**Problem statement:**
Reproduce word for word the full text on keeping a money-minded relative from gaining control over a dying person's bank accounts.
─── Article ───
Basically, the vultures will move in get the dying person to sign a form that entitles them to access to their bank accounts or gives them the power to decide what sort of treatment they receive, and this is a tragedy if this happens because it's very difficult to undo. So don't let it happen in the first place. Don't let the vulnerable person be talked into getting the money minded person to have any authority over them. Figure out who the most sensible compassionate person is in the family and allow them access to the dying person's bank accounts. This is the only way you can avoid the money minded person stepping in and filling that role. If you wait until the vulnerable person is very ill when you've left it too late. You have to make decisions about this stuff while the person can still talk and think clearly. You can make this decision years in advance if you want. The good news is that when somebody dies their bank accounts are frozen. The problem is before they die. If the money minded person has obtained power of attorney they will probably know that the accounts will freeze on that person's death, so they will get busy spending money before they die. Thieves are quite devious unfortunately..
─── Record list ───
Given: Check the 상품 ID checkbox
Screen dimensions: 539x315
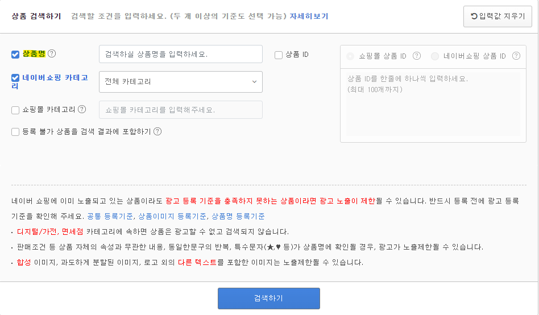Looking at the screenshot, I should click(279, 55).
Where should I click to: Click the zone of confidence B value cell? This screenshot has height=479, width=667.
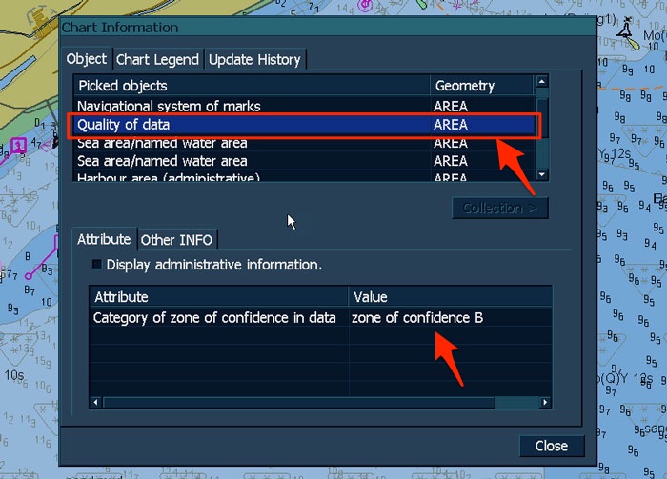[417, 318]
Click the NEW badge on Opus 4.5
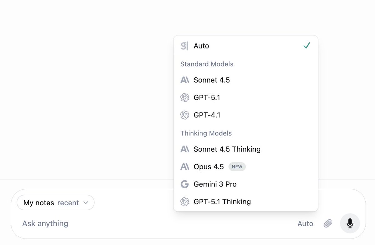 pyautogui.click(x=237, y=167)
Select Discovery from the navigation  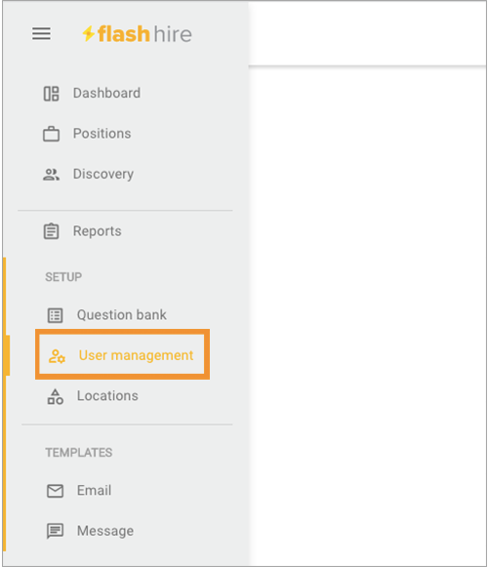tap(103, 174)
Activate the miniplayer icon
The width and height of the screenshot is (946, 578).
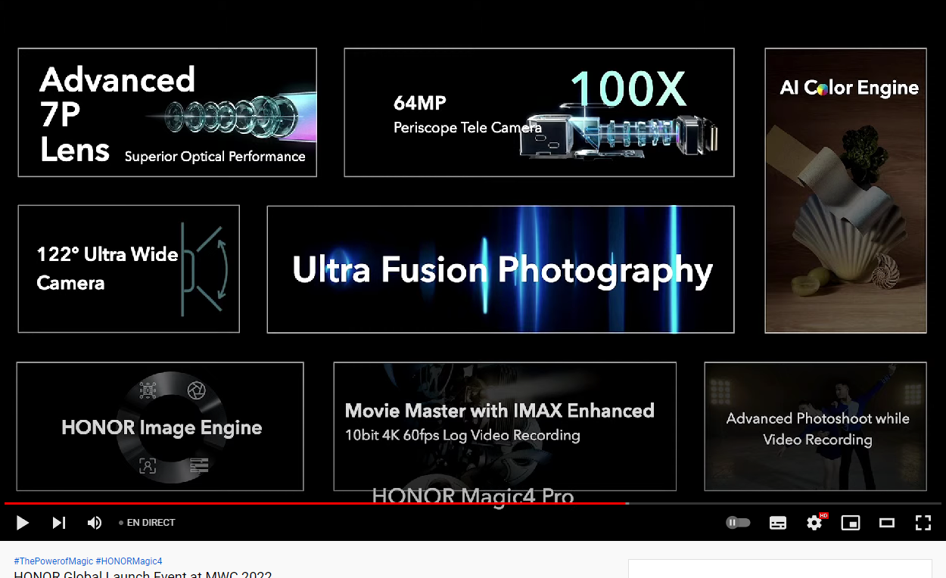pyautogui.click(x=851, y=523)
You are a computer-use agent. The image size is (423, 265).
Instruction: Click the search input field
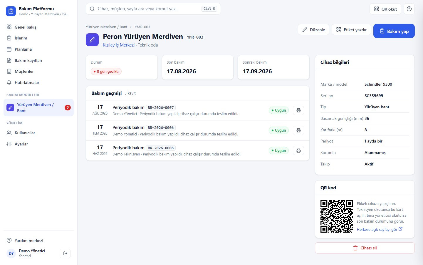(153, 9)
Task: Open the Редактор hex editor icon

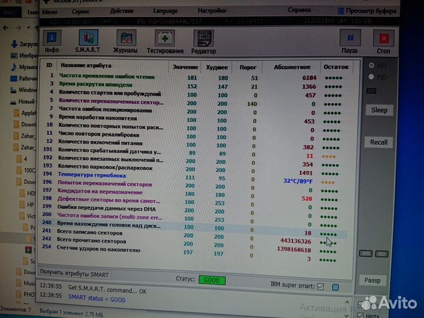Action: click(x=203, y=41)
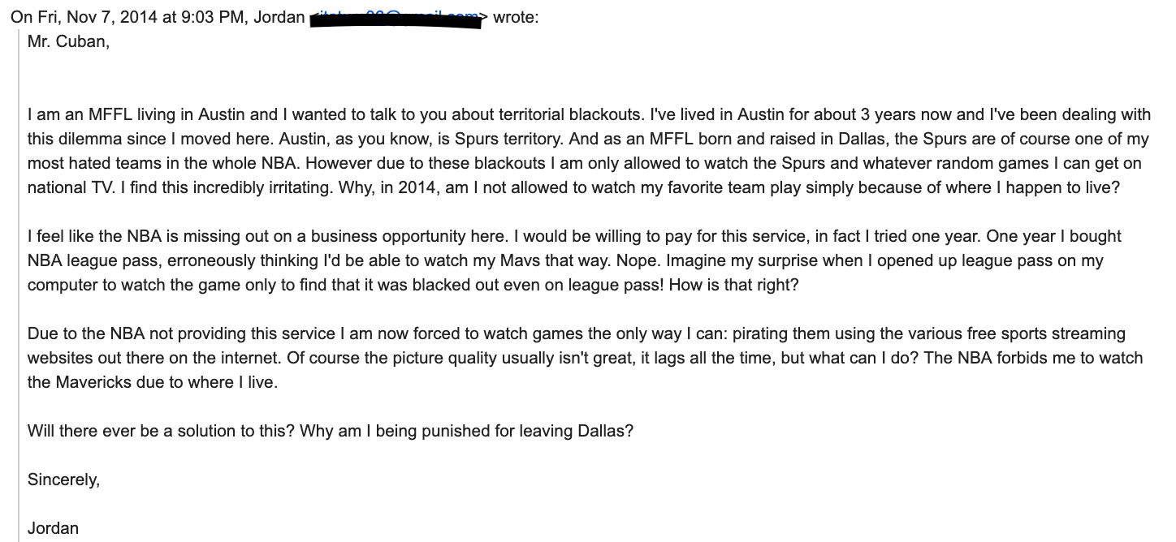Click the sentence 'How is that right?'
The width and height of the screenshot is (1176, 542).
734,286
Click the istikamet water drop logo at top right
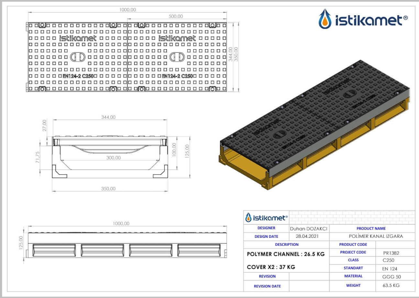This screenshot has height=298, width=419. (325, 19)
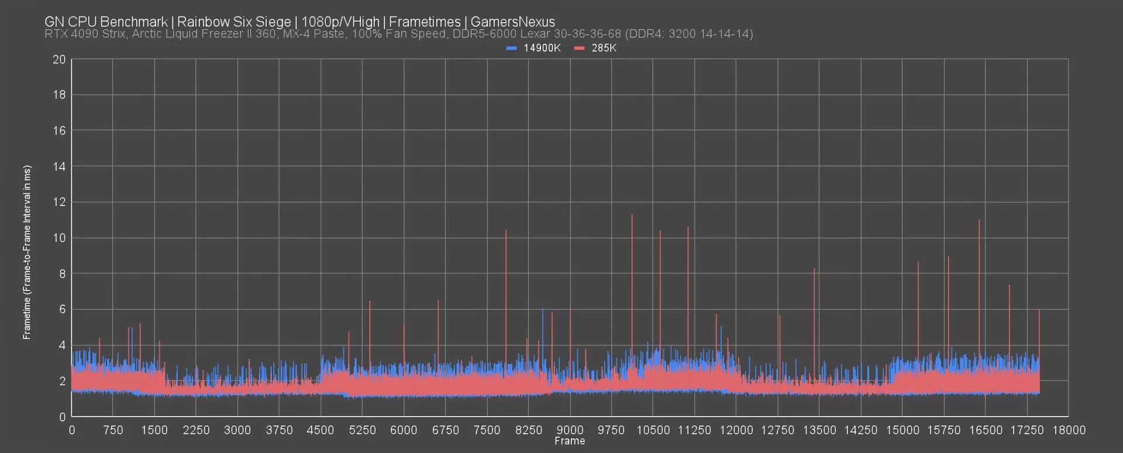Click the 10 label on the y-axis
This screenshot has width=1123, height=453.
pyautogui.click(x=59, y=238)
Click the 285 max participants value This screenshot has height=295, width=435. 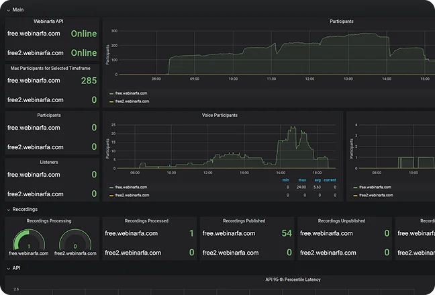(x=89, y=81)
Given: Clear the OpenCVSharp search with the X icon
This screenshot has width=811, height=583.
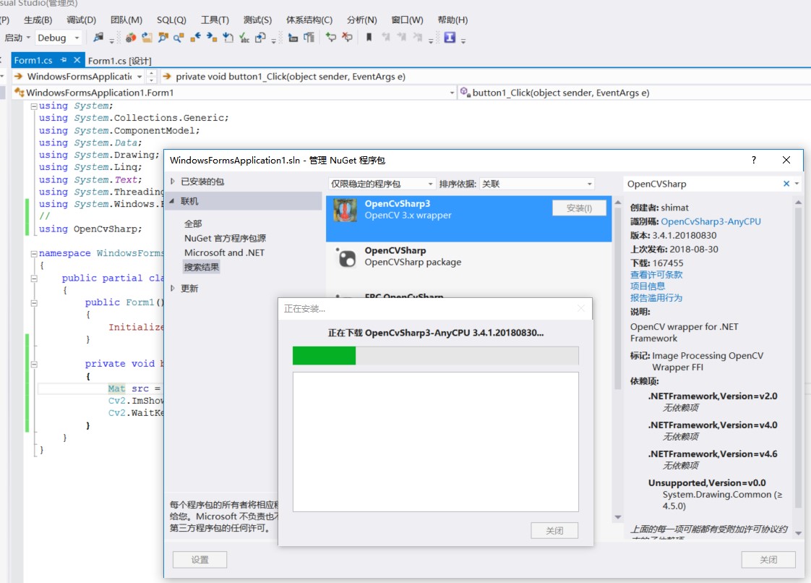Looking at the screenshot, I should point(786,184).
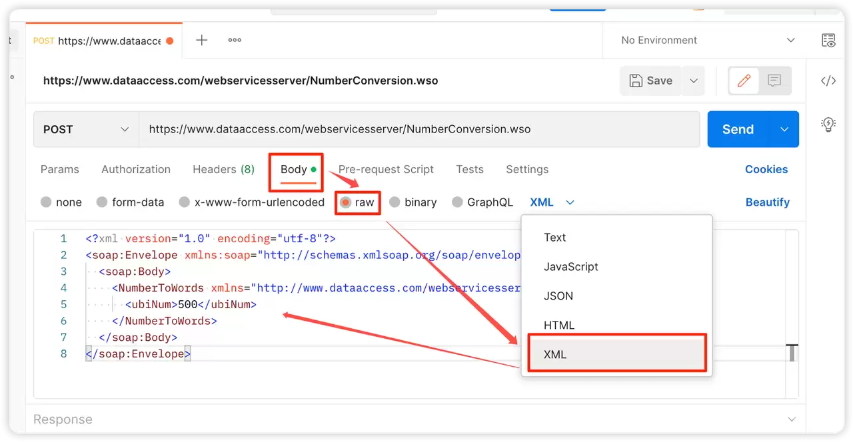Switch to the Headers (8) tab

[223, 169]

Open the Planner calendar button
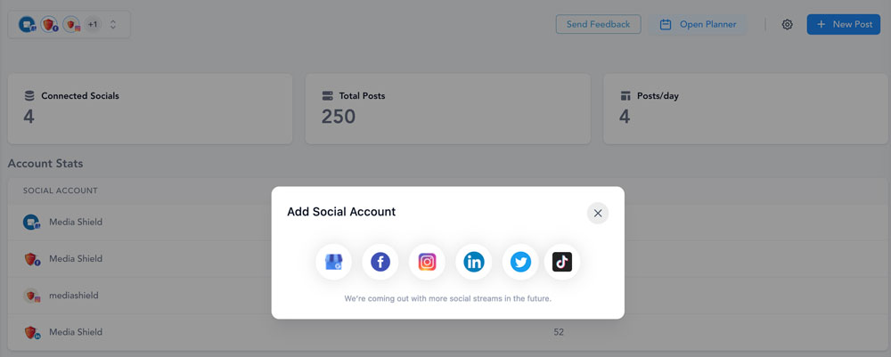coord(699,25)
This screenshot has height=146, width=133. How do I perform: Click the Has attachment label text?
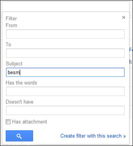click(x=30, y=122)
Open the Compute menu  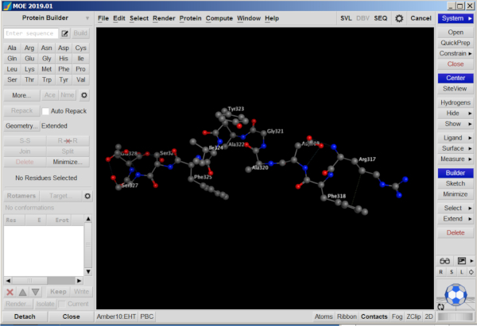219,17
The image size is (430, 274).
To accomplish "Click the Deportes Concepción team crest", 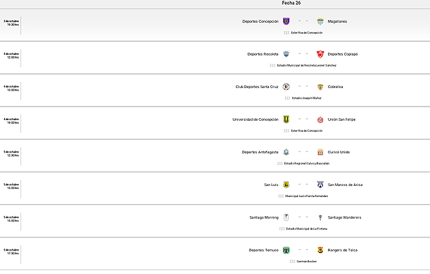I will (286, 21).
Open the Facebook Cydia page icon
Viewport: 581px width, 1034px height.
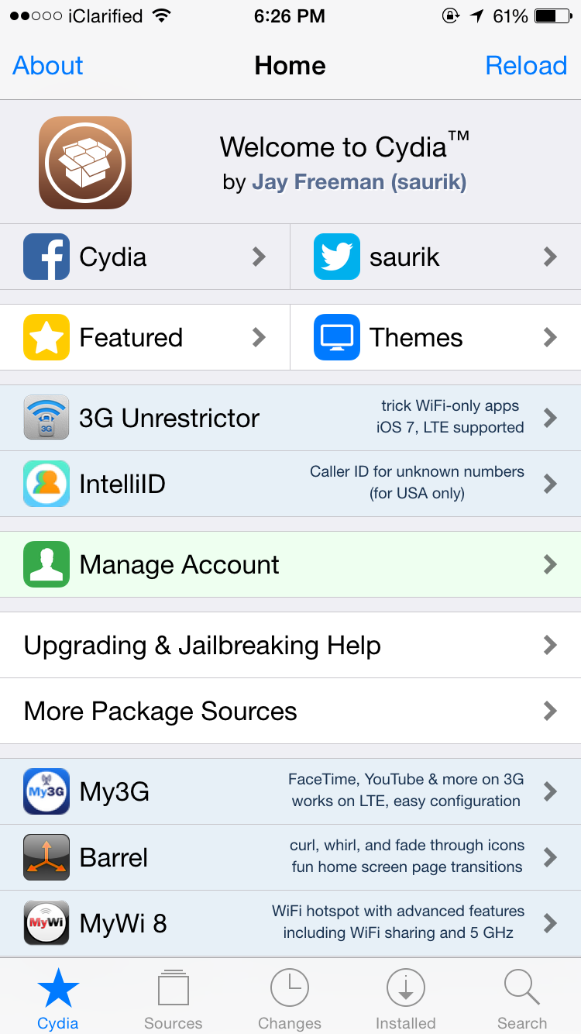point(46,257)
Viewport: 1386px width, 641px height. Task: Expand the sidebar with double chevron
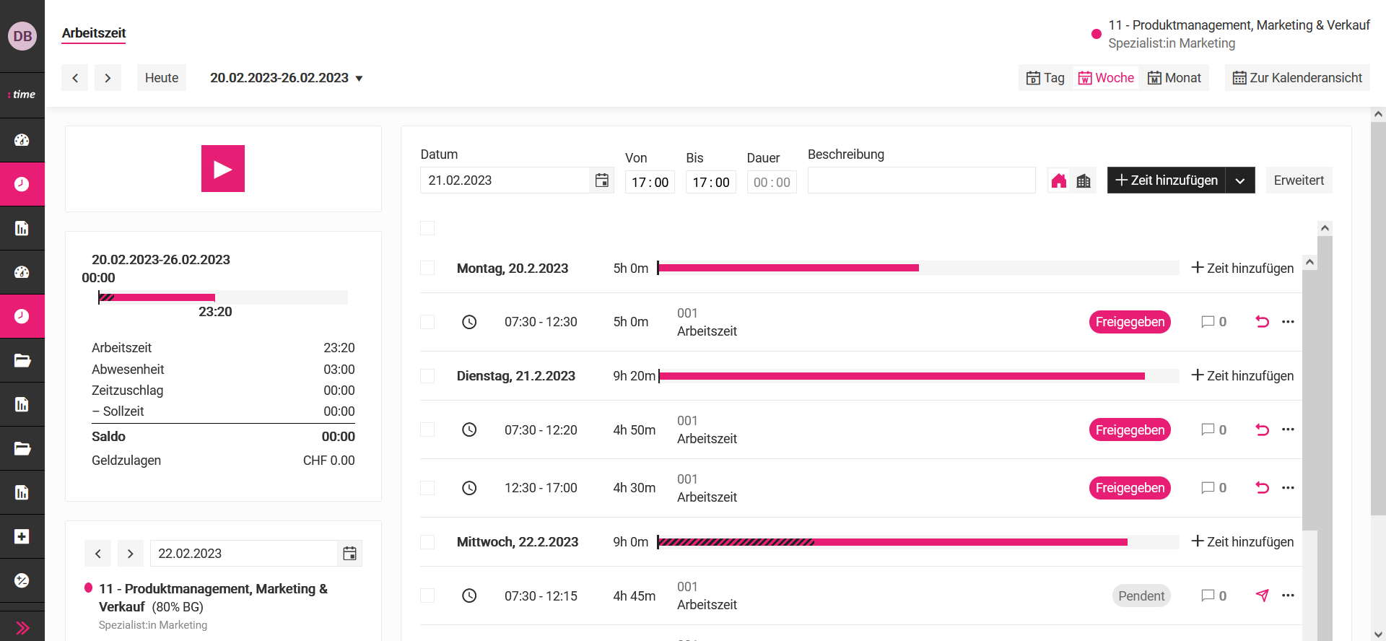click(22, 627)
───
**Exercise output:**
Basically, the vultures will move in get the dying person to sign a form that entitles them to access to their bank accounts or gives them the power to decide what sort of treatment they receive, and this is a tragedy if this happens because it's very difficult to undo. So don't let it happen in the first place. Don't let the vulnerable person be talked into getting the money minded person to have any authority over them. Figure out who the most sensible compassionate person is in the family and allow them access to the dying person's bank accounts. This is the only way you can avoid the money minded person stepping in and filling that role. If you wait until the vulnerable person is very ill when you've left it too late. You have to make decisions about this stuff while the person can still talk and think clearly. You can make this decision years in advance if you want. The good news is that when somebody dies their bank accounts are frozen. The problem is before they die. If the money minded person has obtained power of attorney they will probably know that the accounts will freeze on that person's death, so they will get busy spending money before they die. Thieves are quite devious unfortunately..